The Toy Dolls - The Album After the Last One (Cover Artwork)
Staff Review

The Toy Dolls

The Album After the Last One (2012)

King Midas


Although pop-punk has maintained a significant presence in the U.S. punk scene for over 25 years now, it's flabbergasting that in the states, the Toy Dolls are almost unknowns despite basically inventing the genre.* One of the very first punk bands to eschew anger in lieu of high energy fun, the Toy Dolls blended Chuck Berry licks with often silly, alliterative lyrics. Thirty-three years later, they haven't stray from the framework they created. On The Album After the Last One the Toy Dolls, show that man, they frickin' rock.
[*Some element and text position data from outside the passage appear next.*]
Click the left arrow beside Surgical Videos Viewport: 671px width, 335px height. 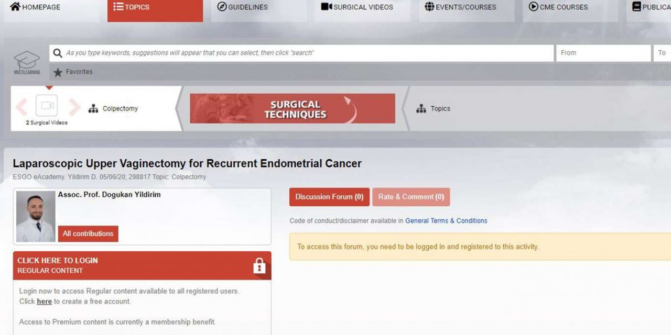[21, 107]
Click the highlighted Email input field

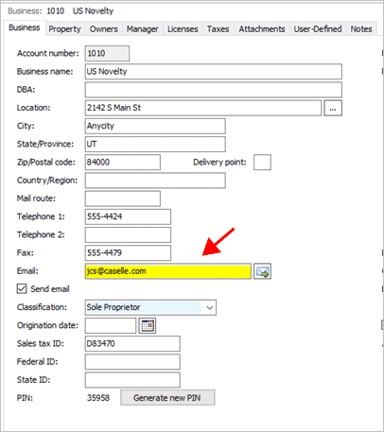coord(168,271)
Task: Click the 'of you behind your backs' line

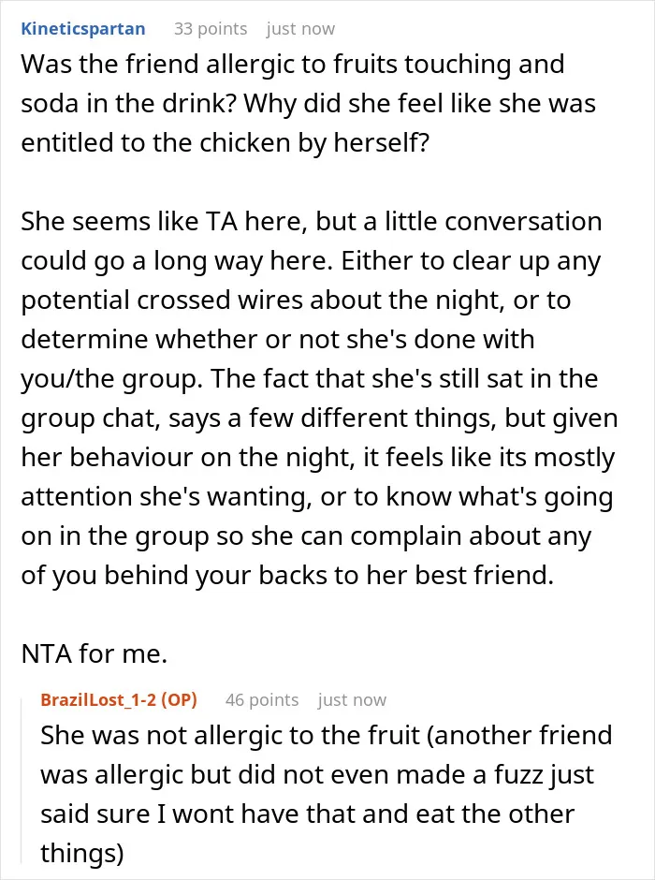Action: [x=287, y=575]
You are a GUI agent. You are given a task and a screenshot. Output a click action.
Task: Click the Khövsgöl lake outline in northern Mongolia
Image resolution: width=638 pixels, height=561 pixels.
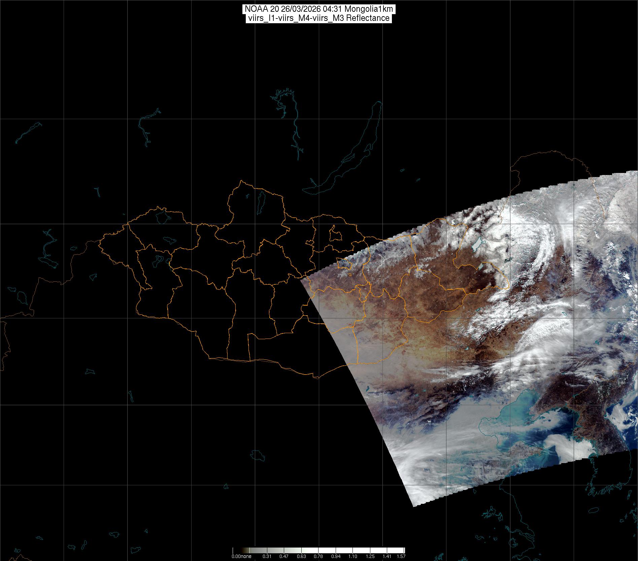coord(261,201)
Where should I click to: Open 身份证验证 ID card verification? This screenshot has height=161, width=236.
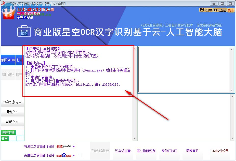(170, 151)
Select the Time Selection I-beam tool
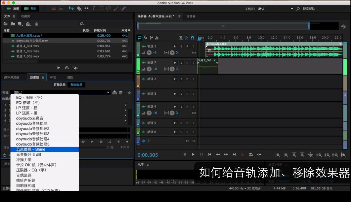The width and height of the screenshot is (351, 202). coord(94,8)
The Toy Dolls have never been a band to do a back-to-the-basics release because frankly, they never left the basics. But, now, more then ever, the band has shown that the old adage fundmentals-fundamentals-fundamentals really is the key to success. The Album After the Last One finds the band tearing through three chord rocker after three chord rocker with such energy and excitement, it sounds like they just started playing this kind of music last week.

Even though he's over 50, lead vocalist/guitarist/ringleader Olga still sounds like the world's snottiest five-year-old. With a high pitched voice that purposefully sings off key and twists words like "money" into "moooniee!" there is a mischievous playfulness to the songs that gives added depth to the lyrics. On "Kevin's Cotton Wool Kids" he describes an Annie-type situation about being picked on the bus, while all the while, it seems he's getting the last laugh. "Dirty Doreen" opens with Olga getting a bootie call from an =octogenarian and even more surprisingly, Olga seems to take her up on the offer.

The album shows the circularity of music when on "Gordon Brown Gets Me Down," the band, while still flying along at their Jerry Lee Lewis on PCP tempo, sounds quite a bit like early Green Day…or is it the other way round? By playing their own influences so prominently, the band shows how they've influenced, directly or indirectly, countless other bands.

But, what really ties the album together is its loving devotion rock music–rock music in its original formation. "B.E.E.R.", which is one of the best songs the band ever recorded, takes the tried and true Billy Halley and the Comets' three chorus formula and revs it up so much, and strikes with such swinging precision, that the song is as fresh as anything else out there, and rocks twice as hard.

This is also evident on the acoustic bonus tracks where Olga trades his electric guitar for an acoustic one and runs across three humorous songs about getting ripped off in Cairo, stupid skinheads and other English things that I don't understand. The Toy Dolls have crafted their classic pop-punk attack to such a degree that even without electricity, it sound like they are cutting it up alongside Berry. That's no easy feat. It's equally no easy feet that a band like this could release one of their very best albums some thirty five years after striking their first three chords.

*I know, you're all like, "Nuh uh, John, the Ramones created pop punk." DENIED, junior. The Ramones created punk itself and had some proto-pop-punkish tunes, but weren't a pop-punk band.